Cosa farai:
**1)** Trascrivi il brano su Darklands a partire da "Una serata in" fino a "vedrà in scena?" incluso, sostituendo "strage" con "eccidio".
**2)** Secondo il brano su Darklands, quanti ritratti compongono l'allestimento video?

Francesco Francaviglia, 40 anni, palermitano, presenta le protagoniste dell’allestimento audiovisivo Darklands – Volti della memoria: «Le donne che decisero di denunciare la loro fame di giustizia nel cuore di Palermo». Foto, voci del passato, frammenti di telegiornale, interviste, testimonianze di pentiti e delle siciliane che sfidarono il silenzio, con le musiche di Sollima, in scena al Teatro dell’Opera: alle 20 del 23 maggio 2022, trent’anni dopo il 23 maggio 1992, quando sull’autostrada A29 venivano assassinati il giudice Giovanni Falcone, sua moglie Francesca Morvillo e gli uomini della scorta Vito Schifani, Rocco Dicillo e Antonio Mortinaro.

Una serata in memoria della strage di Capaci e di via D’Amelio, avvenuta il 19 luglio del 1992, nella quale persero la vita il magistrato Paolo Borsellino con i cinque agenti della sua scorta: Agostino Catalano, Emanuela Loi, Vincenzo Li Muli, Walter Eddie Cosina e Claudio Traina.

Cosa si vedrà in scena?

«I ritratti delle donne del digiuno sono protagonisti del mio allestimento video. Trentatrè ritratti, un fondo nero e una luce dura che non nasconde ma fissa le espressioni, le emozioni, gli indizi di ogni singola storia personale. Per raccontare l’orrore di quel tempo, ma anche l’incredibile energia di persone capaci di dire no».

Come è organizzato il racconto?

«Ci sono tanti modi per raccontare una storia importante che ha segnato una intera comunità.

Io utilizzo immagini di repertorio, stimoli visivi, suoni, musica, le interviste alle donne e voci narranti della memoria, che compongono, tutti insieme, la mia gestazione dei ritratti. Ho trascorso metà della mia vita a suonare il violoncello, oggi utilizzo la macchina fotografica. Nel mio pensiero immagini e suoni sono imprescindibili».

Le musiche di Giovanni Sollima che ruolo hanno?

Elenco delle voci:
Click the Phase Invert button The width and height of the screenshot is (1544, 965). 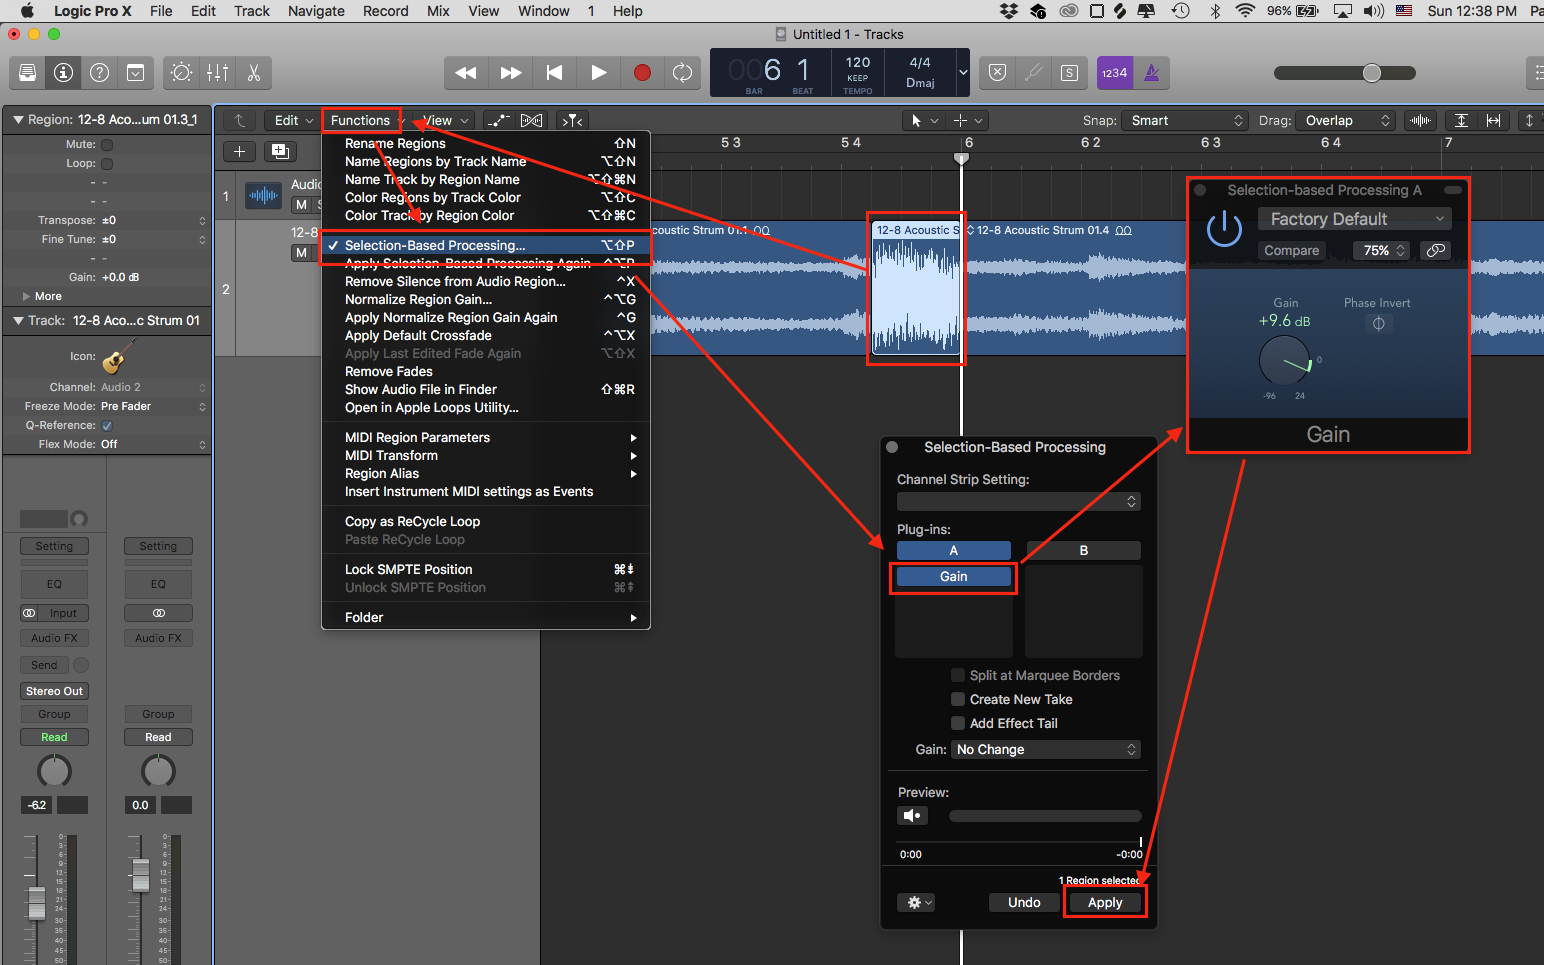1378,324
...
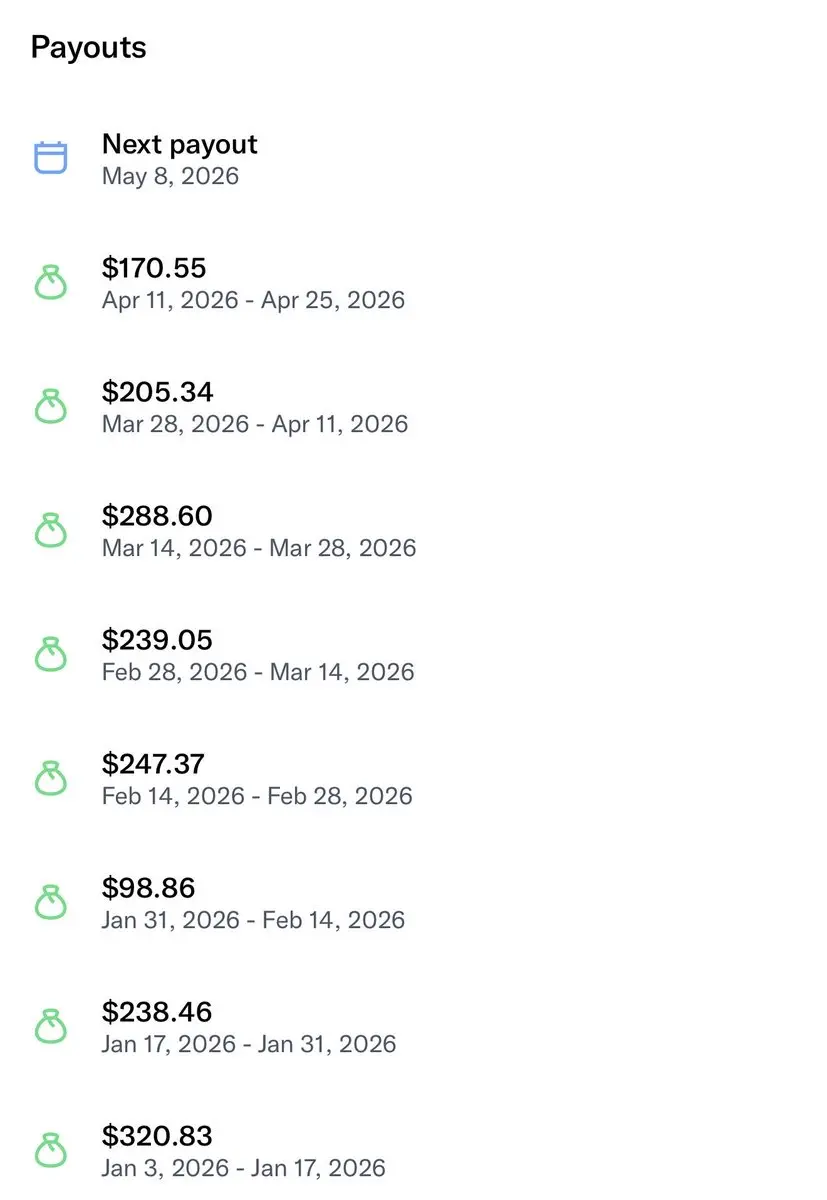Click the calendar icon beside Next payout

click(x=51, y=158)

Soluzioni per compito:
**1)**
Una serata in memoria della eccidio di Capaci e di via D’Amelio, avvenuta il 19 luglio del 1992, nella quale persero la vita il magistrato Paolo Borsellino con i cinque agenti della sua scorta: Agostino Catalano, Emanuela Loi, Vincenzo Li Muli, Walter Eddie Cosina e Claudio Traina.

Cosa si vedrà in scena?

**2)** Trentatrè ritratti.